- What needs to be done: Can you write out these rows word for word, starting with the line that contains "Where should I click to: Collapse" and going on through the line that contains "I will 1175,272.", with both of those lines included?

*** Input for this task ***

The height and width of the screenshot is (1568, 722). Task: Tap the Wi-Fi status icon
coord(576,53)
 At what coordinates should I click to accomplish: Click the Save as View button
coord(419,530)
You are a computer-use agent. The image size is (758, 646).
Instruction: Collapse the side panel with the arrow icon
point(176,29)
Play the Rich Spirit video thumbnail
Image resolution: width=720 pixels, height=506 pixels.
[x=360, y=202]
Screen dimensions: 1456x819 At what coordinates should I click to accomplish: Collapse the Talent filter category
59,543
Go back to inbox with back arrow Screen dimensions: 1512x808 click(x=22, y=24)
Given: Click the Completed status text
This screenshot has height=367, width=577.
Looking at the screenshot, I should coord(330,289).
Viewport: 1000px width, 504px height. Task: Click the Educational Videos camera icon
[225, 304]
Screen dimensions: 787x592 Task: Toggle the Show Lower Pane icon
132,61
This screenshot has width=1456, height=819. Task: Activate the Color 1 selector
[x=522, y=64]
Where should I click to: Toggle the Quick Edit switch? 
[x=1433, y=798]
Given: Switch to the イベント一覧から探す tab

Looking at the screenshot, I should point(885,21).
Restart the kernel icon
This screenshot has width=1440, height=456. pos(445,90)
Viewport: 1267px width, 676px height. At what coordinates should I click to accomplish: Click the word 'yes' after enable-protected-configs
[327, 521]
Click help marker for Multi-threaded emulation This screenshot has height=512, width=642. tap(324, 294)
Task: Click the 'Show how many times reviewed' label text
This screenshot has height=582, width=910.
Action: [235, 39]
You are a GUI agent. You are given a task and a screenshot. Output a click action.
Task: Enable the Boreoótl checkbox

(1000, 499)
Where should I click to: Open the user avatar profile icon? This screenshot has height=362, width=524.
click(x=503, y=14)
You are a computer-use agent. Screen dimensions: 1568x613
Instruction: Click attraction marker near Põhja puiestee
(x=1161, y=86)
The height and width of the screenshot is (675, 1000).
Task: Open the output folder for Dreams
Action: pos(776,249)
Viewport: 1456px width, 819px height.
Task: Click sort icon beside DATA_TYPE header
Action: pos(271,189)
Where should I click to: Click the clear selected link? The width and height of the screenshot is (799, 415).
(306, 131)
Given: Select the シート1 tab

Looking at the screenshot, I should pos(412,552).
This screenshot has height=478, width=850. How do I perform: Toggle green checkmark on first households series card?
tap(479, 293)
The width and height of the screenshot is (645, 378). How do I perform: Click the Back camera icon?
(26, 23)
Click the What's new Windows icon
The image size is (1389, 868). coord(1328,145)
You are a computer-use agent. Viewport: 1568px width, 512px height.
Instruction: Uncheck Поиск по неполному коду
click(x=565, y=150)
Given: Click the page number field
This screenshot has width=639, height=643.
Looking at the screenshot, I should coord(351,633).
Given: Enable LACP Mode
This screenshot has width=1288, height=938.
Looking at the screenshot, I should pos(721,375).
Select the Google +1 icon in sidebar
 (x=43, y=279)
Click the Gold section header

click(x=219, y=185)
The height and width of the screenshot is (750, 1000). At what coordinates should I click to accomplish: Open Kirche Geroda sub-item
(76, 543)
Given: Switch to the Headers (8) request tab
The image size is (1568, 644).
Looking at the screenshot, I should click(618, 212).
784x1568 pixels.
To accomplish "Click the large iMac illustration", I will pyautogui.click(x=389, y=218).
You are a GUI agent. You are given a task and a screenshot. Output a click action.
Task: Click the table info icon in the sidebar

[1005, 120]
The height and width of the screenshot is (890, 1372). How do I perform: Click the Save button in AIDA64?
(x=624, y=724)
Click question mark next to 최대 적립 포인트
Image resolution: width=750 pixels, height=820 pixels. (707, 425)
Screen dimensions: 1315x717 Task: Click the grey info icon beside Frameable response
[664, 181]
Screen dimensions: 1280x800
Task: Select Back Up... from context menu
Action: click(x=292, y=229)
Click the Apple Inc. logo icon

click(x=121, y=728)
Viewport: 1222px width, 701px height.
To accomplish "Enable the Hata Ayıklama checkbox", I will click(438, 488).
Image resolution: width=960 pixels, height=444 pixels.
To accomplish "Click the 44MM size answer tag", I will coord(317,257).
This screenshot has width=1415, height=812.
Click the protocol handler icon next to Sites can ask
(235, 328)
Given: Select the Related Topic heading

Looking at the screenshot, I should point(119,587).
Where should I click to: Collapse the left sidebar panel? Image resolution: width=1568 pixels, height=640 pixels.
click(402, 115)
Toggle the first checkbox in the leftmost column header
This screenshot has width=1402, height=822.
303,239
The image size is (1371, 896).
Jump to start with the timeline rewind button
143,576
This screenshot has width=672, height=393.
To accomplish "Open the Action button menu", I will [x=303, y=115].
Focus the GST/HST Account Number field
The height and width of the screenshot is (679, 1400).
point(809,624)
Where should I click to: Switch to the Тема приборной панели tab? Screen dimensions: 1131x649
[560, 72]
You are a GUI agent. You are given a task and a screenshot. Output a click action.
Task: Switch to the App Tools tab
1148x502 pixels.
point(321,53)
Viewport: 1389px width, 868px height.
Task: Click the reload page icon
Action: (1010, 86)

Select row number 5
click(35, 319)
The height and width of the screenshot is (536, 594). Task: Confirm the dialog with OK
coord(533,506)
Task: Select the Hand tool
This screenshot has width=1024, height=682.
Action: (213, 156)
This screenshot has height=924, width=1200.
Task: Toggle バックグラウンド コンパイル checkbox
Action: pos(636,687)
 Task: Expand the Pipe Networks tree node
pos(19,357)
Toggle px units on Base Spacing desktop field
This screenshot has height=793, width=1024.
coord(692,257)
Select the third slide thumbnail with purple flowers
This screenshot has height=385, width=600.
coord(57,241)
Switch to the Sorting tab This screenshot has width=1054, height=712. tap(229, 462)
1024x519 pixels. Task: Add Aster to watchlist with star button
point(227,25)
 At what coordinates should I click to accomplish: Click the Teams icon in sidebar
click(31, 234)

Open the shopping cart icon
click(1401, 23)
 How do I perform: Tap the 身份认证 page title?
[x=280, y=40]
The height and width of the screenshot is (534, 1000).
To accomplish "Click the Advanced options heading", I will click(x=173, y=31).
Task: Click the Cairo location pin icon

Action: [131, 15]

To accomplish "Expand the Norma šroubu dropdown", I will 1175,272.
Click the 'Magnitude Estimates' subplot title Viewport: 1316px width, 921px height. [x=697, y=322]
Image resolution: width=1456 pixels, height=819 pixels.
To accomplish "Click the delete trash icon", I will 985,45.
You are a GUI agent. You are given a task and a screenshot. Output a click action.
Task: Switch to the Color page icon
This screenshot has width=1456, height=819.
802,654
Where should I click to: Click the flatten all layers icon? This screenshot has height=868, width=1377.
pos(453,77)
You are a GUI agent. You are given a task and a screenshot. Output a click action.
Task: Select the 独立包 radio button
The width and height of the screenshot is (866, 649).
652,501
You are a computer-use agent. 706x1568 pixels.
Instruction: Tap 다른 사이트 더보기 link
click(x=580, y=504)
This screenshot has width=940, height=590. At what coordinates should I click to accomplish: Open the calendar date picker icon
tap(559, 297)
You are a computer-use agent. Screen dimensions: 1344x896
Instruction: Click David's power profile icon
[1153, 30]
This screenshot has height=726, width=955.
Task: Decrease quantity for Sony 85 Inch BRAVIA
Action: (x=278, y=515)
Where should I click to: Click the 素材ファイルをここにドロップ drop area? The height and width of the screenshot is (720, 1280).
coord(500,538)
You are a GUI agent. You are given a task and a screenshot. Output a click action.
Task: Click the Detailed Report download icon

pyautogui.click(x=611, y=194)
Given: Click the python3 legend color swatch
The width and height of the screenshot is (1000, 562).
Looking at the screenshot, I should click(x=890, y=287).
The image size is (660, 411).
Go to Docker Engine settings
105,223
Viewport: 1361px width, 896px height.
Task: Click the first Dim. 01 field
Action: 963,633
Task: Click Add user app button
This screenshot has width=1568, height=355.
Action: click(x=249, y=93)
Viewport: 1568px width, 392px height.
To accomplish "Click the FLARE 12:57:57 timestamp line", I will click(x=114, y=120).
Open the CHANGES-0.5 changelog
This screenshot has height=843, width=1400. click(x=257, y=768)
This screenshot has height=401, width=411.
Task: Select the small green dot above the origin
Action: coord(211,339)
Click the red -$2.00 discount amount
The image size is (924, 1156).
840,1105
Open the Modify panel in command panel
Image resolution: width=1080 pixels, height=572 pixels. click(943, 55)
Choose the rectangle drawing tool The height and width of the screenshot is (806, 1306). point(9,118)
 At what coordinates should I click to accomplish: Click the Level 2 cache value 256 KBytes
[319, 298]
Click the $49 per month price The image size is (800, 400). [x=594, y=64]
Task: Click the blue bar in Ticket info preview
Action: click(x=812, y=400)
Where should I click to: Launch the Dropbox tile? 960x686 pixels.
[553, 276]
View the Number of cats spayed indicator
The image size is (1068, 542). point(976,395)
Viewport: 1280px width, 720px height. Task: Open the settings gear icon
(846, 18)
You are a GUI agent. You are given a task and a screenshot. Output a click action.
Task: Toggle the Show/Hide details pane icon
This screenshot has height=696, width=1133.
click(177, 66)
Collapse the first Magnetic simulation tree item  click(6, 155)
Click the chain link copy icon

***

- Answer to the task:
Where should I click to: Collapse the left sidebar panel? Image resolution: width=1568 pixels, height=640 pixels.
click(402, 115)
Toggle the first checkbox in the leftmost column header
This screenshot has width=1402, height=822.
303,239
The image size is (1371, 896).
Jump to start with the timeline rewind button
143,576
This screenshot has width=672, height=393.
To accomplish "Open the Action button menu", I will [x=303, y=115].
Focus the GST/HST Account Number field
The height and width of the screenshot is (679, 1400).
point(809,624)
Where should I click to: Switch to the Тема приборной панели tab? Screen dimensions: 1131x649
[560, 72]
You are a GUI agent. You are given a task and a screenshot. Output a click action.
Task: Switch to the App Tools tab
1148x502 pixels.
point(321,53)
Viewport: 1389px width, 868px height.
Task: Click the reload page icon
Action: (1010, 86)

Select row number 5
click(35, 319)
The height and width of the screenshot is (536, 594). Task: Confirm the dialog with OK
coord(533,506)
Task: Select the Hand tool
This screenshot has width=1024, height=682.
Action: (213, 156)
This screenshot has height=924, width=1200.
Task: Toggle バックグラウンド コンパイル checkbox
Action: pos(636,687)
 Task: Expand the Pipe Networks tree node
pos(19,357)
Toggle px units on Base Spacing desktop field
This screenshot has height=793, width=1024.
coord(692,257)
Select the third slide thumbnail with purple flowers
This screenshot has height=385, width=600.
coord(57,241)
Switch to the Sorting tab This screenshot has width=1054, height=712. tap(229, 462)
1024x519 pixels. Task: Add Aster to watchlist with star button
point(227,25)
 At what coordinates should I click to accomplish: Click the Teams icon in sidebar
click(31, 234)

Open the shopping cart icon
click(1401, 23)
 How do I perform: Tap the 身份认证 page title?
[x=280, y=40]
The height and width of the screenshot is (534, 1000).
To accomplish "Click the Advanced options heading", I will click(x=173, y=31).
Task: Click the Cairo location pin icon

Action: [131, 15]

To accomplish "Expand the Norma šroubu dropdown", I will 1175,272.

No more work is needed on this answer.